Researchers at the Eindhoven University of Technology have developed a quick way to test for infectious diseases. With a special piece of paper, a drop of blood and a camera from your smartphone, for example, you can see within twenty minutes whether you are infected. The research, which was carried out together with Japanese researchers, was published in the journal Angewandte Chemie.
The paper strip used to perform the test lights up and works with a biochemical reaction. “A biochemical reaction causes the paper to emit blue-green light on its underside,” says TU/e professor and research leader Maarten Merkx. “The bluer the colour, the higher the concentration of antibodies. The test shows the presence of infectious diseases by searching for specific antibodies in the blood. These substances make your body react to, for example, viruses and bacteria.

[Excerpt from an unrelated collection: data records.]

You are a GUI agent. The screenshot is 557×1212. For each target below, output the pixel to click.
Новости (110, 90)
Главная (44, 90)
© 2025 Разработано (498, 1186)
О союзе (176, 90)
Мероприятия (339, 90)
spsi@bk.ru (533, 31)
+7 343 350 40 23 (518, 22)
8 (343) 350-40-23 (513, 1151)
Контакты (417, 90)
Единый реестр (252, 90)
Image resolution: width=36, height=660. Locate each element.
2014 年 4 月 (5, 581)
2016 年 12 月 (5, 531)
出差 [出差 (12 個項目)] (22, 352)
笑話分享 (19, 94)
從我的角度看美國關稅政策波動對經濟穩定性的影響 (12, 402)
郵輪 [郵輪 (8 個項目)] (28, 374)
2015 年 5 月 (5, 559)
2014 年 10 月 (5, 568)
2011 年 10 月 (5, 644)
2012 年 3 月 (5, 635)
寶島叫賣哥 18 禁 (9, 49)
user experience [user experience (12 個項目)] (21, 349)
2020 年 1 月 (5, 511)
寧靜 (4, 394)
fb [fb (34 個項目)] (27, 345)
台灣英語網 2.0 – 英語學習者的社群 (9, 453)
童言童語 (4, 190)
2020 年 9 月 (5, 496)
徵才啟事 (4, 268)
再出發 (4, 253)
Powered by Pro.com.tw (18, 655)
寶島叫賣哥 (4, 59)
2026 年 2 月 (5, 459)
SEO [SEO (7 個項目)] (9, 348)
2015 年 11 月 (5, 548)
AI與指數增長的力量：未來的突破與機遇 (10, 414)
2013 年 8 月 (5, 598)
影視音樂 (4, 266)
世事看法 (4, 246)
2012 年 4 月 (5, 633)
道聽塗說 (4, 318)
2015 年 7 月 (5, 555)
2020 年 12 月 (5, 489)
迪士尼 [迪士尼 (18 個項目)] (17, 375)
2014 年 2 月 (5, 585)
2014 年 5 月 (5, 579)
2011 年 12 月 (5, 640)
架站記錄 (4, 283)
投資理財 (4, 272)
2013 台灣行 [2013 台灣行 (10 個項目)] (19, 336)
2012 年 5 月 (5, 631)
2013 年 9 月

With a digital camera, you can determine the result by reading out the colour. This colour is created by a luminous sensor protein that has been developed at the TU/e. After a blood droplet reaches the paper, this protein triggers a reaction that produces blue light. An enzyme plays a role in this, which also illuminates fireflies and certain fish, for example. In a second step, the blue light is converted into green light. If antibodies bind to the sensor proteins, this second step is blocked. “So you not only know whether the antibody is in the blood but also how much”, Merkx continues.
The researchers have already successfully tested three antibodies simultaneously, namely for HIV, flu and dengue. With this test, expensive and time-consuming lab measurements in the hospital are unnecessary. This creates a lot of potential for the test in developing countries so that it is easy to test for tropical diseases. Merkx expects the test to be on the market within a few years.